* Given exercise *
Reproduce every line of the data listing below without any alteration.

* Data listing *

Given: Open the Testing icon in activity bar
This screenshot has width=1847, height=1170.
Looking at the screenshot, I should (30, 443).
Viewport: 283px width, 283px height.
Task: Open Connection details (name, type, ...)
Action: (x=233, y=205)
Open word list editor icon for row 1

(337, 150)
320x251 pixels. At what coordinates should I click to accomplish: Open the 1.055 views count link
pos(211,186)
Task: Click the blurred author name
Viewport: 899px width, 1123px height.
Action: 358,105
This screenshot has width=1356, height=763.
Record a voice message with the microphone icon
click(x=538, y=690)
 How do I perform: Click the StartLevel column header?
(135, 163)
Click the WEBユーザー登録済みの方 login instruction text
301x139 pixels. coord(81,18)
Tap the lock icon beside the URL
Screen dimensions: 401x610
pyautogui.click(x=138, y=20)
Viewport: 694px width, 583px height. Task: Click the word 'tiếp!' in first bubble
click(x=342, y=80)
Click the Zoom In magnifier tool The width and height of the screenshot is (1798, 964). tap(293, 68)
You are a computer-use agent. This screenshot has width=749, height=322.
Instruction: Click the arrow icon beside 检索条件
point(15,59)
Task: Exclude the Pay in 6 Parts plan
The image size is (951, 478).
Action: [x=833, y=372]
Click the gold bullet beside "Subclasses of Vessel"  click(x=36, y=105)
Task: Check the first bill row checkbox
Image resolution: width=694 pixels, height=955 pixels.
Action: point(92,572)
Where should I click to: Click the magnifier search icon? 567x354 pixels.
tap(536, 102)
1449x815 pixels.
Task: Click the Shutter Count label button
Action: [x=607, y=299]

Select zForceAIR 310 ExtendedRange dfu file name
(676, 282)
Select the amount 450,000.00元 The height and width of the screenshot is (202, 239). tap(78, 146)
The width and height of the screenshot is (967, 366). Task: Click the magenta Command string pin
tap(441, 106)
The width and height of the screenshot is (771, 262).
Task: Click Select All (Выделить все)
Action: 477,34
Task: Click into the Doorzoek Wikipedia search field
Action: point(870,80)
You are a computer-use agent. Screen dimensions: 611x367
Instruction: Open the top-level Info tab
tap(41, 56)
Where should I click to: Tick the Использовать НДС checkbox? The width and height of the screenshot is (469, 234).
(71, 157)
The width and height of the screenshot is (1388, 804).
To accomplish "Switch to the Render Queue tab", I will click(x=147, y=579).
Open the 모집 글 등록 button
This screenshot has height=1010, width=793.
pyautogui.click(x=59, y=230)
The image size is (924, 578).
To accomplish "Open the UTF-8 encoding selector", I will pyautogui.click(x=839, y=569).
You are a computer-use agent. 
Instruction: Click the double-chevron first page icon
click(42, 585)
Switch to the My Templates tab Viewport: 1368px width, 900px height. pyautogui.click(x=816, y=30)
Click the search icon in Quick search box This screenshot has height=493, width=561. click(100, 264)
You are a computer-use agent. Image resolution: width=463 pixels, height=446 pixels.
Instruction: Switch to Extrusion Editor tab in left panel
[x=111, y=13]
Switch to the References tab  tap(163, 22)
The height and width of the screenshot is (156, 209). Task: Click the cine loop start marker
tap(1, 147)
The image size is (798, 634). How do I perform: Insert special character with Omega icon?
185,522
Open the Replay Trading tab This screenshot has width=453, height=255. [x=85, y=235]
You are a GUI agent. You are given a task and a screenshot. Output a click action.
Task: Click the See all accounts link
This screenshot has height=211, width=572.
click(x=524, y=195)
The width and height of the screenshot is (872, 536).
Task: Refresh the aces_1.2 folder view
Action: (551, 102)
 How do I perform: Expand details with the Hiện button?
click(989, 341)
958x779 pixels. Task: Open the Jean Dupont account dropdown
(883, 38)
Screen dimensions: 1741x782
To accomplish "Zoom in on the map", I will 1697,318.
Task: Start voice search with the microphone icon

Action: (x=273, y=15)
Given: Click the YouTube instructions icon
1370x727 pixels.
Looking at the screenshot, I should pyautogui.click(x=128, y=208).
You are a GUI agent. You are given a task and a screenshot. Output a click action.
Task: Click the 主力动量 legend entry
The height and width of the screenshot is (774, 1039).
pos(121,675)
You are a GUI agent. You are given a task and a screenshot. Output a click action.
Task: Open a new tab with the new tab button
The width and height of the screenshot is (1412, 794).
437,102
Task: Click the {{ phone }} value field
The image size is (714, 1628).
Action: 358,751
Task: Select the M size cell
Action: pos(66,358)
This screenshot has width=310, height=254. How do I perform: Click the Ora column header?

* Answer to this exercise *
Given: Open the Testing icon in activity bar
This screenshot has width=1847, height=1170.
Looking at the screenshot, I should (30, 443).
Viewport: 283px width, 283px height.
Task: Open Connection details (name, type, ...)
Action: (x=233, y=205)
Open word list editor icon for row 1

(337, 150)
320x251 pixels. At what coordinates should I click to accomplish: Open the 1.055 views count link
pos(211,186)
Task: Click the blurred author name
Viewport: 899px width, 1123px height.
Action: 358,105
This screenshot has width=1356, height=763.
Record a voice message with the microphone icon
click(x=538, y=690)
 How do I perform: Click the StartLevel column header?
(135, 163)
Click the WEBユーザー登録済みの方 login instruction text
301x139 pixels. coord(81,18)
Tap the lock icon beside the URL
Screen dimensions: 401x610
pyautogui.click(x=138, y=20)
Viewport: 694px width, 583px height. Task: Click the word 'tiếp!' in first bubble
click(x=342, y=80)
Click the Zoom In magnifier tool The width and height of the screenshot is (1798, 964). tap(293, 68)
You are a computer-use agent. This screenshot has width=749, height=322.
Instruction: Click the arrow icon beside 检索条件
point(15,59)
Task: Exclude the Pay in 6 Parts plan
The image size is (951, 478).
Action: [x=833, y=372]
Click the gold bullet beside "Subclasses of Vessel"  click(x=36, y=105)
Task: Check the first bill row checkbox
Image resolution: width=694 pixels, height=955 pixels.
Action: point(92,572)
Where should I click to: Click the magnifier search icon? 567x354 pixels.
tap(536, 102)
1449x815 pixels.
Task: Click the Shutter Count label button
Action: [x=607, y=299]

Select zForceAIR 310 ExtendedRange dfu file name
(676, 282)
Select the amount 450,000.00元 The height and width of the screenshot is (202, 239). tap(78, 146)
The width and height of the screenshot is (967, 366). Task: Click the magenta Command string pin
tap(441, 106)
The width and height of the screenshot is (771, 262).
Task: Click Select All (Выделить все)
Action: 477,34
Task: Click into the Doorzoek Wikipedia search field
Action: point(870,80)
You are a computer-use agent. Screen dimensions: 611x367
Instruction: Open the top-level Info tab
tap(41, 56)
Where should I click to: Tick the Использовать НДС checkbox? The width and height of the screenshot is (469, 234).
(71, 157)
The width and height of the screenshot is (1388, 804).
To accomplish "Switch to the Render Queue tab", I will click(x=147, y=579).
Open the 모집 글 등록 button
This screenshot has height=1010, width=793.
pyautogui.click(x=59, y=230)
The image size is (924, 578).
To accomplish "Open the UTF-8 encoding selector", I will pyautogui.click(x=839, y=569).
You are a computer-use agent. 
Instruction: Click the double-chevron first page icon
click(42, 585)
Switch to the My Templates tab Viewport: 1368px width, 900px height. pyautogui.click(x=816, y=30)
Click the search icon in Quick search box This screenshot has height=493, width=561. click(100, 264)
You are a computer-use agent. Image resolution: width=463 pixels, height=446 pixels.
Instruction: Switch to Extrusion Editor tab in left panel
[x=111, y=13]
Switch to the References tab  tap(163, 22)
The height and width of the screenshot is (156, 209). Task: Click the cine loop start marker
tap(1, 147)
The image size is (798, 634). How do I perform: Insert special character with Omega icon?
185,522
Open the Replay Trading tab This screenshot has width=453, height=255. [x=85, y=235]
You are a GUI agent. You are given a task and a screenshot. Output a click action.
Task: Click the See all accounts link
This screenshot has height=211, width=572.
click(x=524, y=195)
The width and height of the screenshot is (872, 536).
Task: Refresh the aces_1.2 folder view
Action: (551, 102)
 How do I perform: Expand details with the Hiện button?
click(989, 341)
958x779 pixels. Task: Open the Jean Dupont account dropdown
(883, 38)
Screen dimensions: 1741x782
To accomplish "Zoom in on the map", I will 1697,318.
Task: Start voice search with the microphone icon

Action: (x=273, y=15)
Given: Click the YouTube instructions icon
1370x727 pixels.
Looking at the screenshot, I should pyautogui.click(x=128, y=208).
You are a GUI agent. You are given a task and a screenshot. Output a click action.
Task: Click the 主力动量 legend entry
The height and width of the screenshot is (774, 1039).
pos(121,675)
You are a GUI agent. You are given a task and a screenshot. Output a click action.
Task: Open a new tab with the new tab button
The width and height of the screenshot is (1412, 794).
437,102
Task: Click the {{ phone }} value field
The image size is (714, 1628).
Action: 358,751
Task: Select the M size cell
Action: pos(66,358)
This screenshot has width=310, height=254. How do I perform: Click the Ora column header?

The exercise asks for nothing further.